En effet, la carte scolaire joue un autre rôle, qui à lui seul légitime qu’on se batte pour son maintien. Elle est le signe d’une conception égalitaire de l’école, qui fait de celle-ci un service public auquel chacun a accès dans les mêmes conditions quel qu’il soit et où qu’il soit. Vouloir supprimer actuellement la carte scolaire, c’est vouloir changer non pas un simple aspect technique mais cette fonction même de l’école, incompatible avec la logique libérale qui repose sur la marchandisation et la compétition.

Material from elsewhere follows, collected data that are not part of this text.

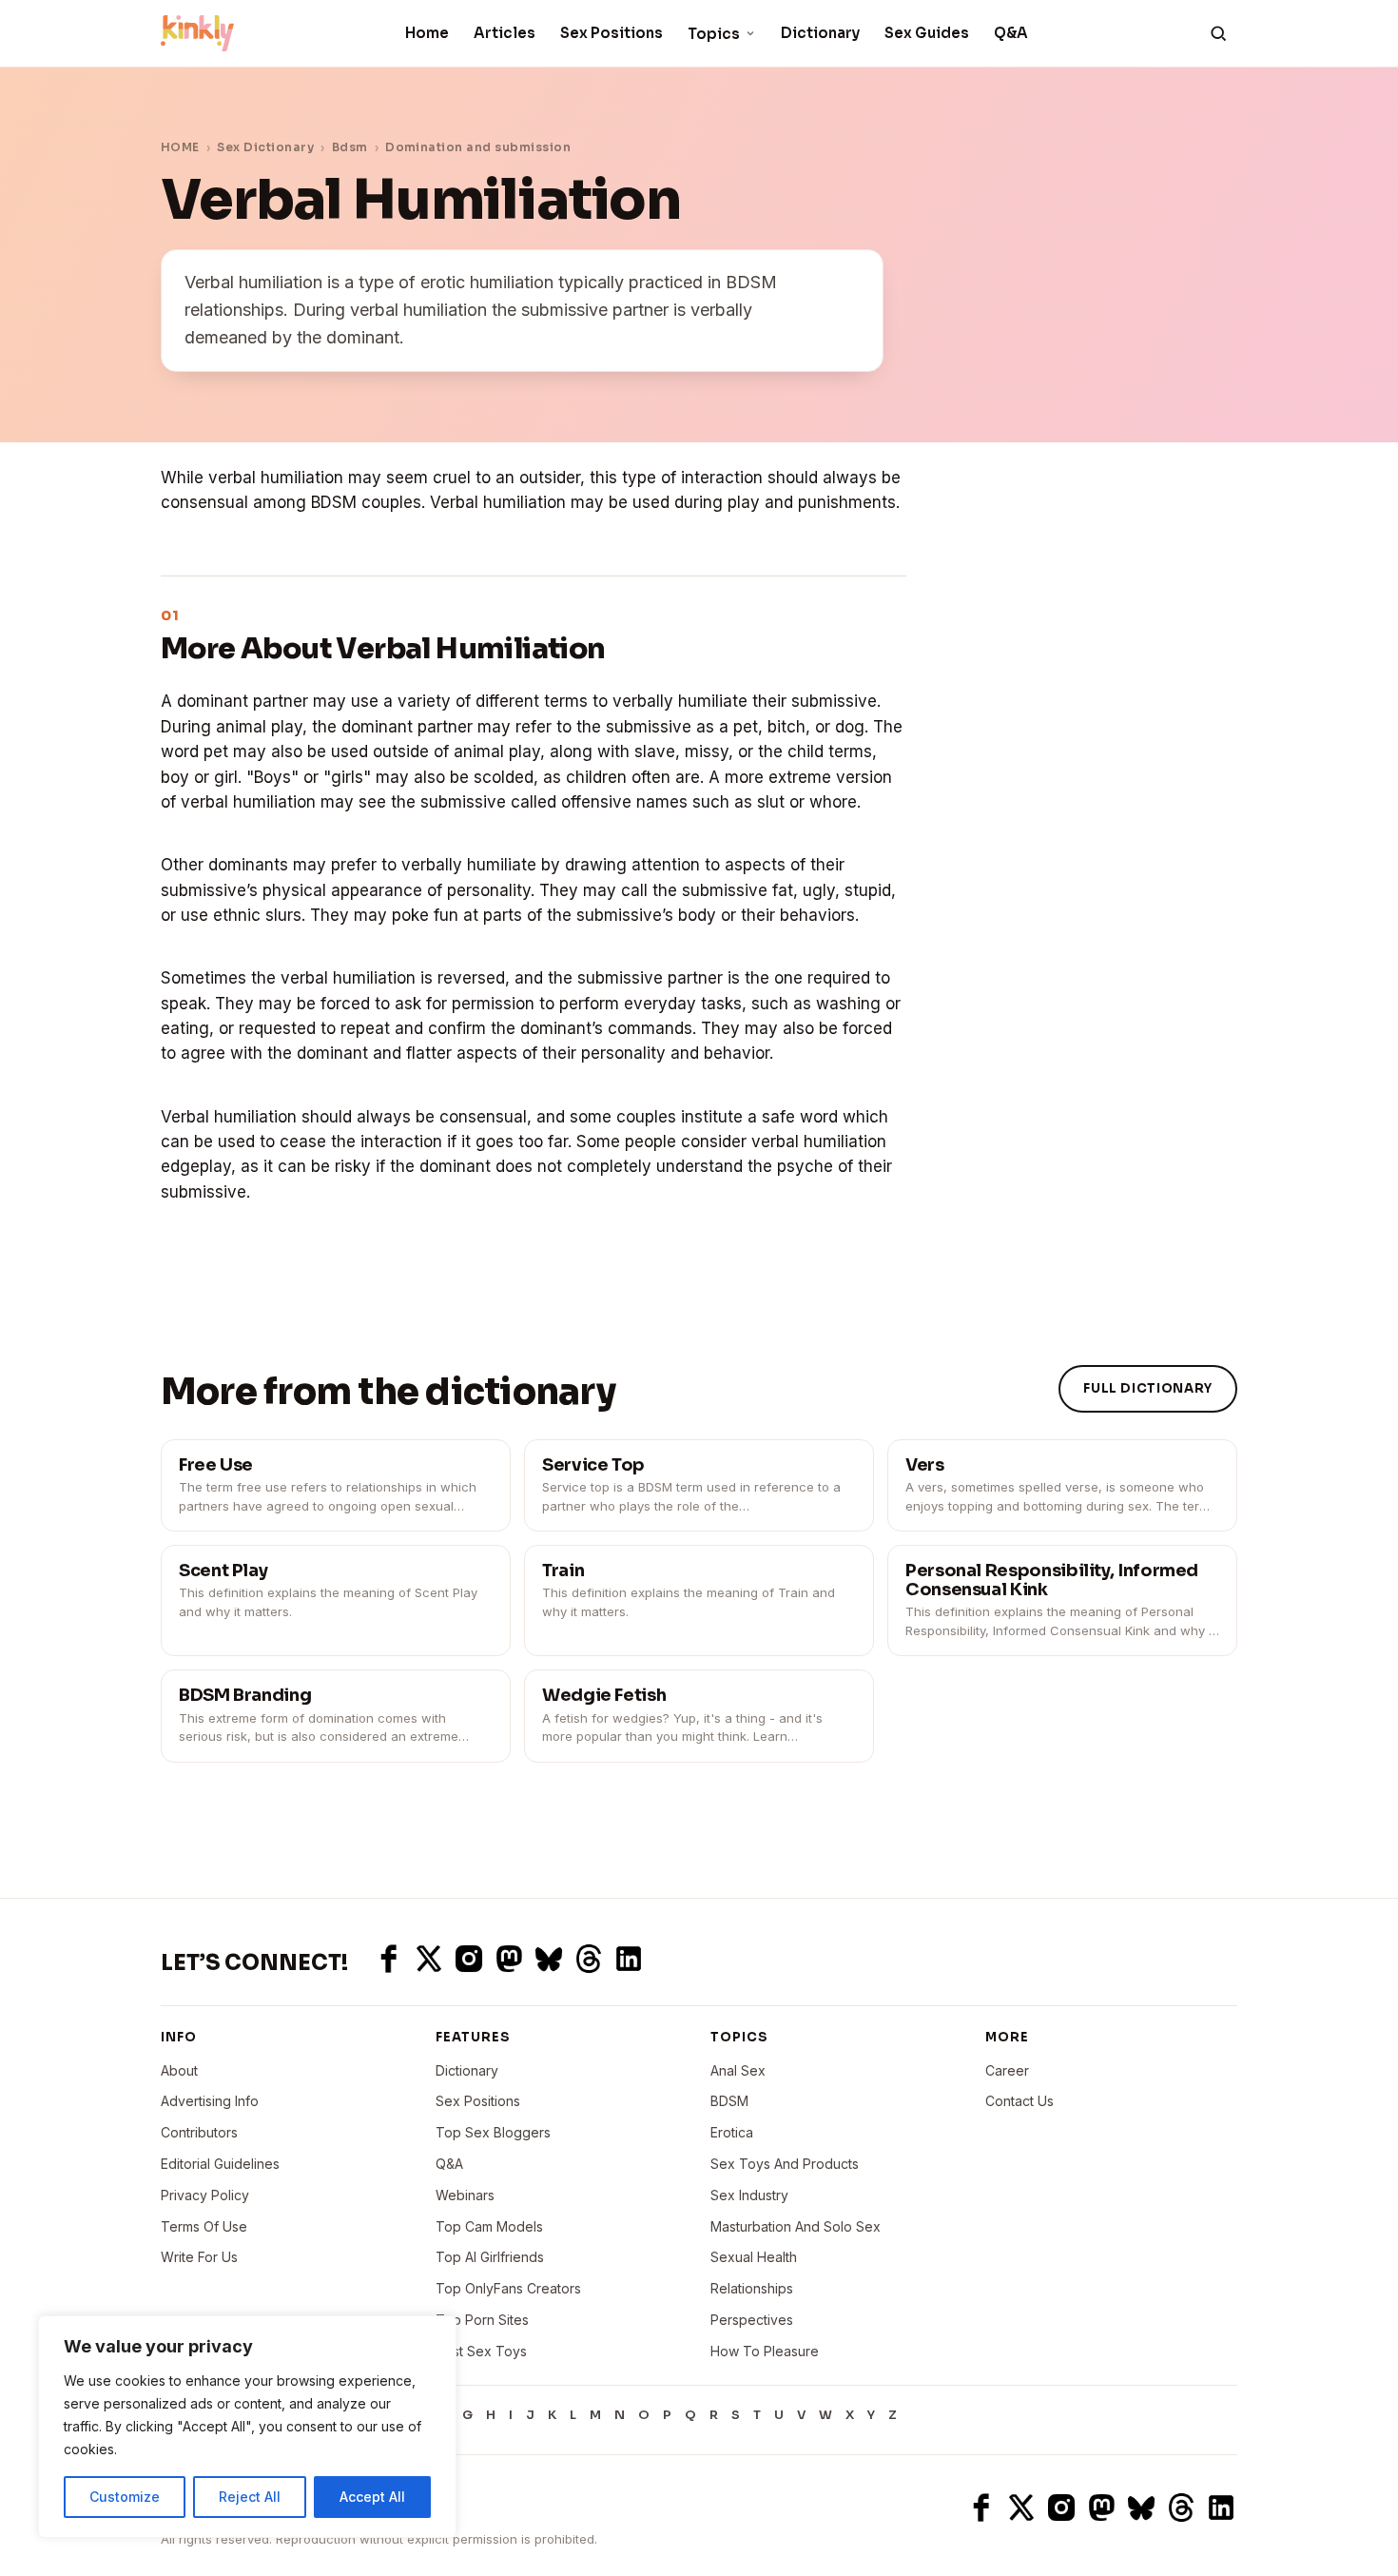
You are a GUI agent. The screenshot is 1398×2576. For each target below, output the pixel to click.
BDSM (729, 2101)
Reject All (250, 2496)
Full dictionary (1148, 1388)
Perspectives (751, 2320)
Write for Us (199, 2257)
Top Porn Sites (482, 2320)
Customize (124, 2496)
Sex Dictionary (265, 147)
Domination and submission (478, 147)
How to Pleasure (764, 2351)
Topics (714, 34)
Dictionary (820, 33)
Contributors (199, 2132)
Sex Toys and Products (784, 2164)
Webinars (465, 2195)
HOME (180, 147)
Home (427, 33)
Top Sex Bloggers (493, 2132)
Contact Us (1019, 2101)
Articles (504, 33)
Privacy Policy (205, 2195)
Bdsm (350, 147)
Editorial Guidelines (220, 2164)
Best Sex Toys (481, 2351)
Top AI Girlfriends (490, 2257)
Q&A (1011, 33)
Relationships (751, 2288)
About (179, 2070)
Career (1007, 2070)
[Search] (1218, 33)
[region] (247, 2426)
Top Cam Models (489, 2226)
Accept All (372, 2496)
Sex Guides (926, 33)
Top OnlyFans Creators (508, 2288)
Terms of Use (204, 2226)
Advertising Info (210, 2101)
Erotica (731, 2132)
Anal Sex (738, 2070)
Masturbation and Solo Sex (795, 2226)
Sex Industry (749, 2195)
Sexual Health (753, 2257)
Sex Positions (611, 33)
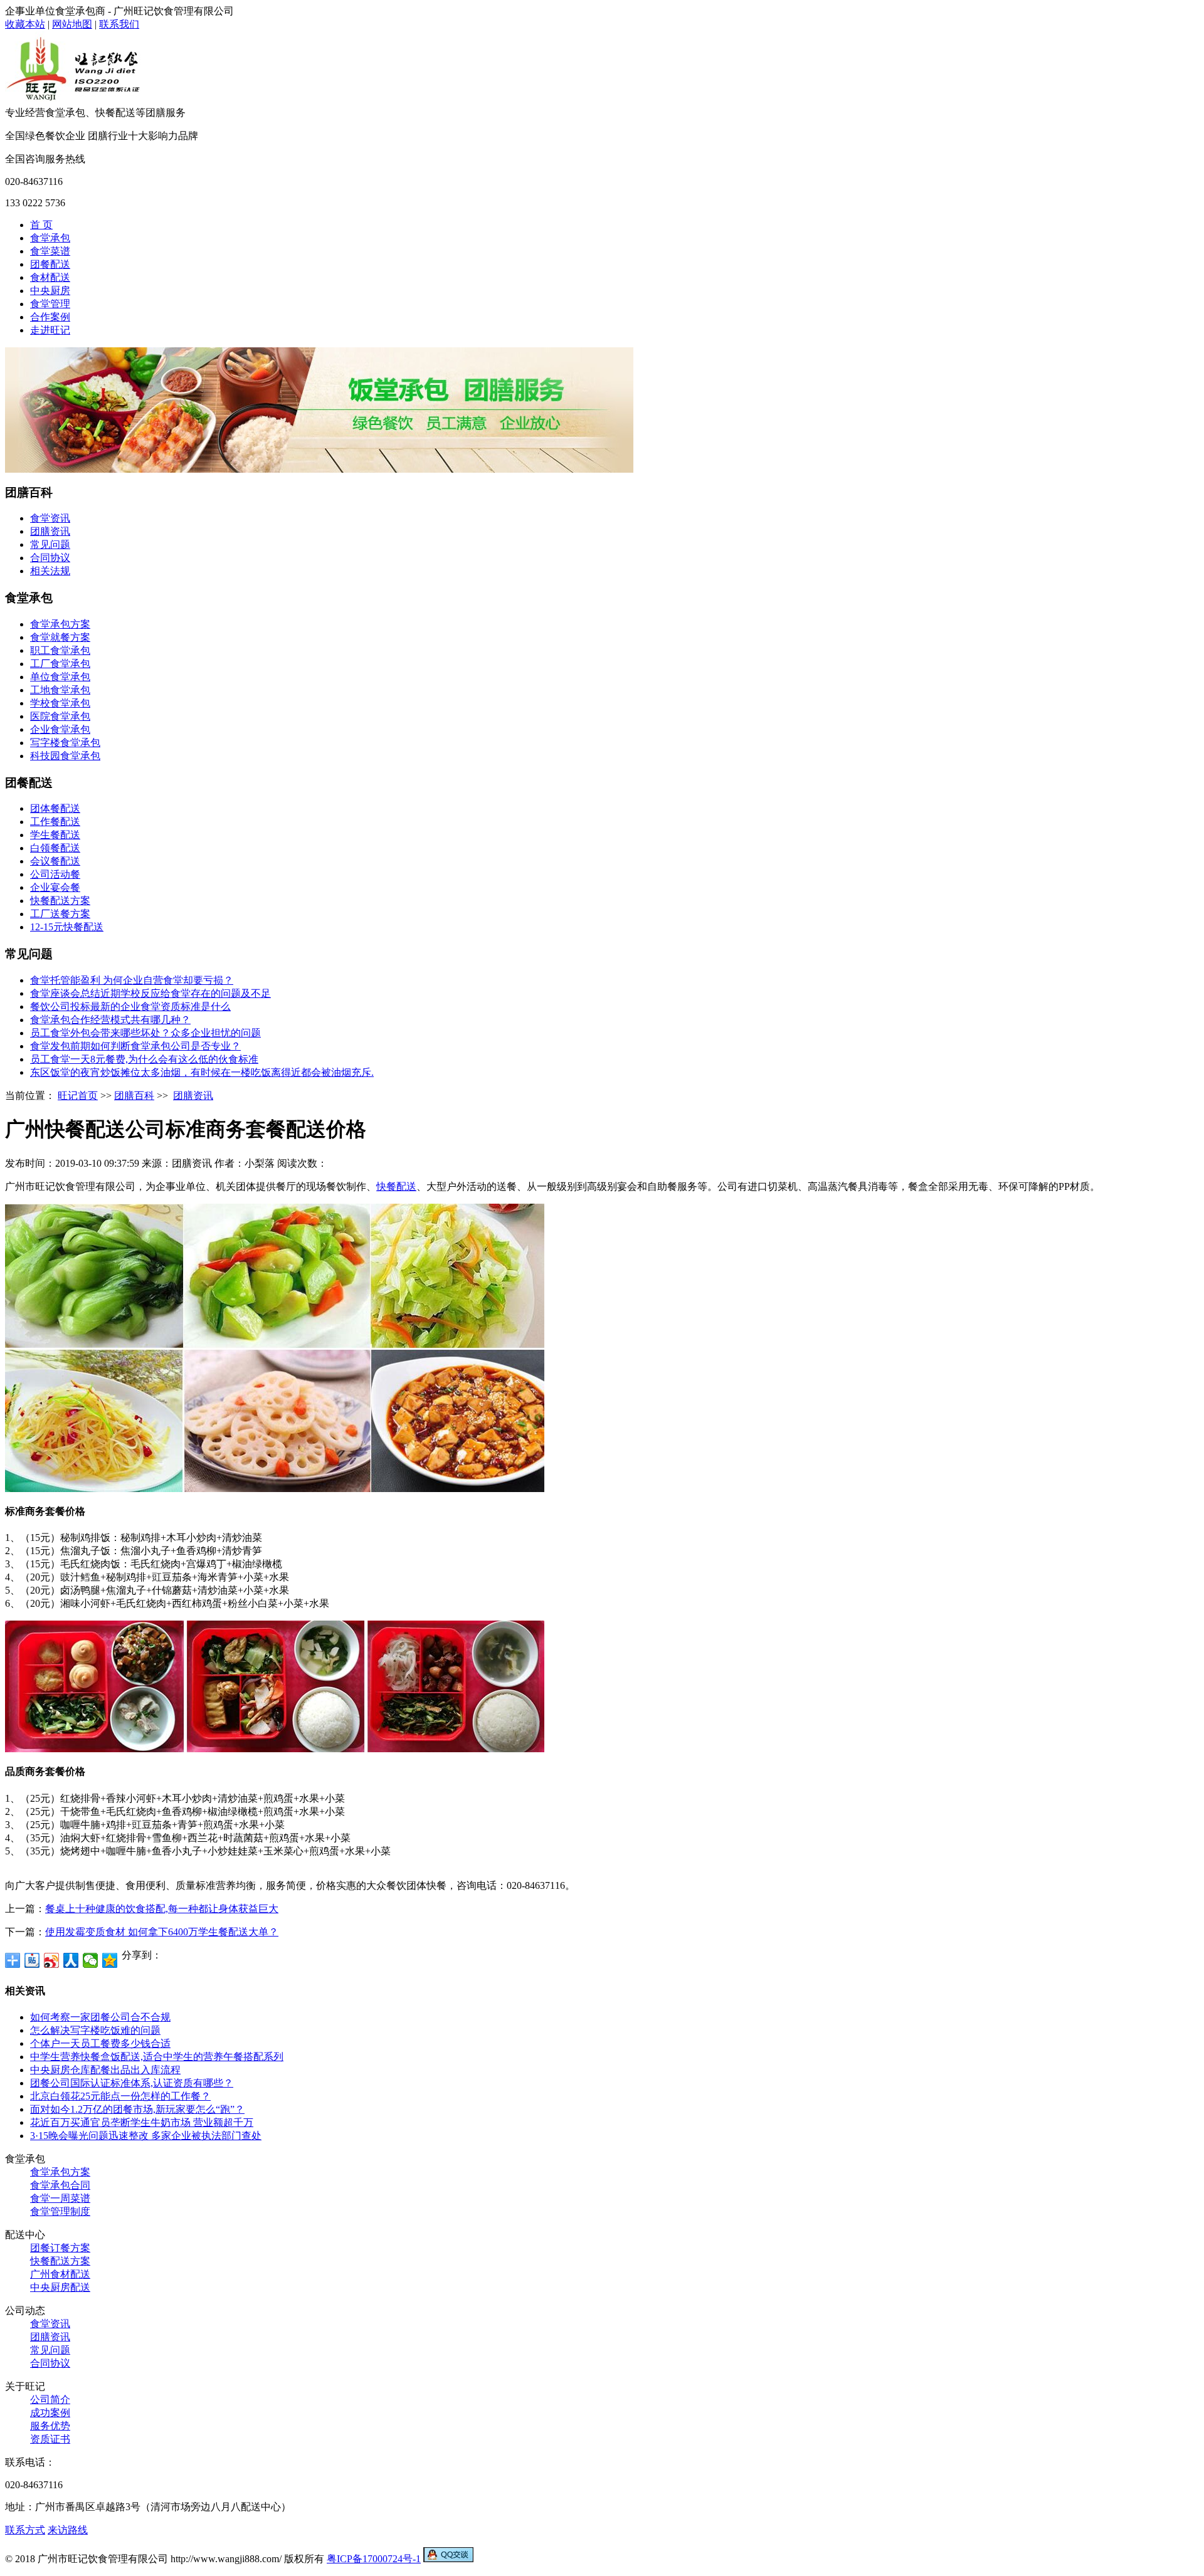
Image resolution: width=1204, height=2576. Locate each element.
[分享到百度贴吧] (32, 1960)
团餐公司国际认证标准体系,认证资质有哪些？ (131, 2083)
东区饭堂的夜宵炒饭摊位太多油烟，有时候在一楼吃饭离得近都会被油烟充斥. (202, 1072)
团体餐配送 (55, 808)
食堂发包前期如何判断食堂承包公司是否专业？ (135, 1046)
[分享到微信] (90, 1960)
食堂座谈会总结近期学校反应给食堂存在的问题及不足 (150, 993)
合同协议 (50, 557)
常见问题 (50, 544)
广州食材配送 (60, 2274)
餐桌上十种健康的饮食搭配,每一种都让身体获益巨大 (161, 1908)
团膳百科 (134, 1095)
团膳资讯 (50, 531)
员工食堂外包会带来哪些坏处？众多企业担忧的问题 (145, 1033)
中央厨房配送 (60, 2287)
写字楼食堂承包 (65, 742)
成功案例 (50, 2412)
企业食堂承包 (60, 729)
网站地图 (72, 24)
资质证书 (50, 2439)
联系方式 (25, 2530)
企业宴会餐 (55, 887)
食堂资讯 (50, 518)
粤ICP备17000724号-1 (374, 2558)
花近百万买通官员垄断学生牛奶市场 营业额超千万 (141, 2122)
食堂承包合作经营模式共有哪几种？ (110, 1019)
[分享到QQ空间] (110, 1960)
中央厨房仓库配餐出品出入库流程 (105, 2069)
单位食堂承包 (60, 676)
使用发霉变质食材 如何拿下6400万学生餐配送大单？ (161, 1932)
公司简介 (50, 2399)
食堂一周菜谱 (60, 2198)
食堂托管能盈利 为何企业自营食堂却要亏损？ (131, 980)
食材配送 (50, 277)
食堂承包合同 (60, 2185)
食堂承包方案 (60, 624)
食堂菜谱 (50, 251)
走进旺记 (50, 330)
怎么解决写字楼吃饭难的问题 (95, 2030)
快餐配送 (396, 1186)
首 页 (41, 224)
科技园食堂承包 (65, 755)
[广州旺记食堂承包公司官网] (74, 103)
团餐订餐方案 (60, 2247)
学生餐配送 (55, 834)
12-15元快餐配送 (66, 927)
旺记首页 (78, 1095)
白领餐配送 (55, 848)
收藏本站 (25, 24)
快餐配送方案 (60, 900)
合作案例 (50, 317)
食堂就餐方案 (60, 637)
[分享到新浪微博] (52, 1960)
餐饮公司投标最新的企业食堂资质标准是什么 (130, 1006)
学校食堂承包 (60, 703)
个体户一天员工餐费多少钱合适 (100, 2043)
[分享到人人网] (71, 1960)
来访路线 (68, 2530)
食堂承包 (50, 238)
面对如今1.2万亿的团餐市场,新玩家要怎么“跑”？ (137, 2109)
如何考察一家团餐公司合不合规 (100, 2017)
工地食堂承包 (60, 690)
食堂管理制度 (60, 2211)
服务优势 (50, 2426)
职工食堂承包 (60, 650)
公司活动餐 (55, 874)
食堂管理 (50, 303)
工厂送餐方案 (60, 913)
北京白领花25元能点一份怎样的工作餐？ (120, 2096)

Une attaque à trois dimensions

Attaque politicienne, qui vise en période électorale à s’attirer des suffrages en trouvant des boucs émissaires, en divisant l’électorat et en proposant des solutions “simples”. L’évolution de l’argumentation de Sarkozy est révélatrice : en mars 2006, il met en avant l’idée, simplement libérale, du “libre choix ” de l’école par les familles ; en mars 2007 il explique que la carte scolaire est “une fatalité pour ceux qui n’ont pas les moyens ou les relations pour s’en affranchir ”. La carte scolaire est ainsi devenue le moyen pour Sarkozy à la fois de se montrer soucieux du “social” et de ramasser les voix de ceux pour lesquels les difficultés scolaires de leurs enfants se traduisent en ressentiment.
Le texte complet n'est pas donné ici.